(Data to examine)

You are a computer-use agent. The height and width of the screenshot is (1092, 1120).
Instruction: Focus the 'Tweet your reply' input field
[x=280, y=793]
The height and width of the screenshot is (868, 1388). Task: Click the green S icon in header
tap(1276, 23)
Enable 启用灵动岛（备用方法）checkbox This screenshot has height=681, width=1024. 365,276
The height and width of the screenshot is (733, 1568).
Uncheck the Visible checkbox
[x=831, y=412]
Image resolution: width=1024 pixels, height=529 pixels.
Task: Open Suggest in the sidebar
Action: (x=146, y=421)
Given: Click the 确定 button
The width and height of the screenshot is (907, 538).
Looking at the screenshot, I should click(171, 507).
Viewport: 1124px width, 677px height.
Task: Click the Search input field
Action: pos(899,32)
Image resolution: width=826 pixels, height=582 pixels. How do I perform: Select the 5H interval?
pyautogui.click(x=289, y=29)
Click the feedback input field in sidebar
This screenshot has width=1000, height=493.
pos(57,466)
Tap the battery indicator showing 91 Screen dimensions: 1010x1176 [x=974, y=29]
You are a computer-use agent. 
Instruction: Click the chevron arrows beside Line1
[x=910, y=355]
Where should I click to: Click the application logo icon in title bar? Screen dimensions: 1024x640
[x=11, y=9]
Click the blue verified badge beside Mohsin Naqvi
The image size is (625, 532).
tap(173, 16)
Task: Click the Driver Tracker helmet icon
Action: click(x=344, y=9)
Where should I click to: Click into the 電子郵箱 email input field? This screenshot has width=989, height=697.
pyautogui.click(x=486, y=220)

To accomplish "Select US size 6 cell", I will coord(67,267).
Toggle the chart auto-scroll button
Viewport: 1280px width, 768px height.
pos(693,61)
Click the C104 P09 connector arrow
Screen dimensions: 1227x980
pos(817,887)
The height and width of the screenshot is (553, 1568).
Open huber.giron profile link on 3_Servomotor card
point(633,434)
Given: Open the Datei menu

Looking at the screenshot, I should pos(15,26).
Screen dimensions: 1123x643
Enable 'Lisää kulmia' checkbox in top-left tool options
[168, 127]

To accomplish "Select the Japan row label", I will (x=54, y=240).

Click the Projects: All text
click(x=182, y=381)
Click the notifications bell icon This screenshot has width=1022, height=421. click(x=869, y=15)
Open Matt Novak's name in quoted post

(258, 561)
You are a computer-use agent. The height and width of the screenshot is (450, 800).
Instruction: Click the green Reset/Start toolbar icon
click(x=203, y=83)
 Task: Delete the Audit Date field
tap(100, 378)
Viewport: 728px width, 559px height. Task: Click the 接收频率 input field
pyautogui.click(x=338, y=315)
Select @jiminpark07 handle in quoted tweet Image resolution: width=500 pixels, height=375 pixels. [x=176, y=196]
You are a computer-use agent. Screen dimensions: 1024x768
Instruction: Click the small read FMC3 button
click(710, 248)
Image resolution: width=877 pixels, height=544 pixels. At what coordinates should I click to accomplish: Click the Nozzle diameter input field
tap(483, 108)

(End Data to examine)

▸ Problem requirements: Set down the records again verbatim, so that each word stays as it is.

▸ Task answer:
You are a computer-use agent. The height and width of the screenshot is (1092, 1120).
Instruction: Focus the 'Tweet your reply' input field
[x=280, y=793]
The height and width of the screenshot is (868, 1388). Task: Click the green S icon in header
tap(1276, 23)
Enable 启用灵动岛（备用方法）checkbox This screenshot has height=681, width=1024. 365,276
The height and width of the screenshot is (733, 1568).
Uncheck the Visible checkbox
[x=831, y=412]
Image resolution: width=1024 pixels, height=529 pixels.
Task: Open Suggest in the sidebar
Action: (x=146, y=421)
Given: Click the 确定 button
The width and height of the screenshot is (907, 538).
Looking at the screenshot, I should click(171, 507).
Viewport: 1124px width, 677px height.
Task: Click the Search input field
Action: pos(899,32)
Image resolution: width=826 pixels, height=582 pixels. How do I perform: Select the 5H interval?
pyautogui.click(x=289, y=29)
Click the feedback input field in sidebar
This screenshot has width=1000, height=493.
pos(57,466)
Tap the battery indicator showing 91 Screen dimensions: 1010x1176 [x=974, y=29]
You are a computer-use agent. 
Instruction: Click the chevron arrows beside Line1
[x=910, y=355]
Where should I click to: Click the application logo icon in title bar? Screen dimensions: 1024x640
[x=11, y=9]
Click the blue verified badge beside Mohsin Naqvi
The image size is (625, 532).
tap(173, 16)
Task: Click the Driver Tracker helmet icon
Action: click(x=344, y=9)
Where should I click to: Click into the 電子郵箱 email input field? This screenshot has width=989, height=697.
pyautogui.click(x=486, y=220)

To accomplish "Select US size 6 cell", I will coord(67,267).
Toggle the chart auto-scroll button
Viewport: 1280px width, 768px height.
pos(693,61)
Click the C104 P09 connector arrow
Screen dimensions: 1227x980
pos(817,887)
The height and width of the screenshot is (553, 1568).
Open huber.giron profile link on 3_Servomotor card
point(633,434)
Given: Open the Datei menu

Looking at the screenshot, I should pos(15,26).
Screen dimensions: 1123x643
Enable 'Lisää kulmia' checkbox in top-left tool options
[168, 127]

To accomplish "Select the Japan row label", I will (x=54, y=240).

Click the Projects: All text
click(x=182, y=381)
Click the notifications bell icon This screenshot has width=1022, height=421. click(x=869, y=15)
Open Matt Novak's name in quoted post

(258, 561)
You are a computer-use agent. The height and width of the screenshot is (450, 800).
Instruction: Click the green Reset/Start toolbar icon
click(x=203, y=83)
 Task: Delete the Audit Date field
tap(100, 378)
Viewport: 728px width, 559px height. Task: Click the 接收频率 input field
pyautogui.click(x=338, y=315)
Select @jiminpark07 handle in quoted tweet Image resolution: width=500 pixels, height=375 pixels. [x=176, y=196]
You are a computer-use agent. Screen dimensions: 1024x768
Instruction: Click the small read FMC3 button
click(710, 248)
Image resolution: width=877 pixels, height=544 pixels. At what coordinates should I click to accomplish: Click the Nozzle diameter input field
tap(483, 108)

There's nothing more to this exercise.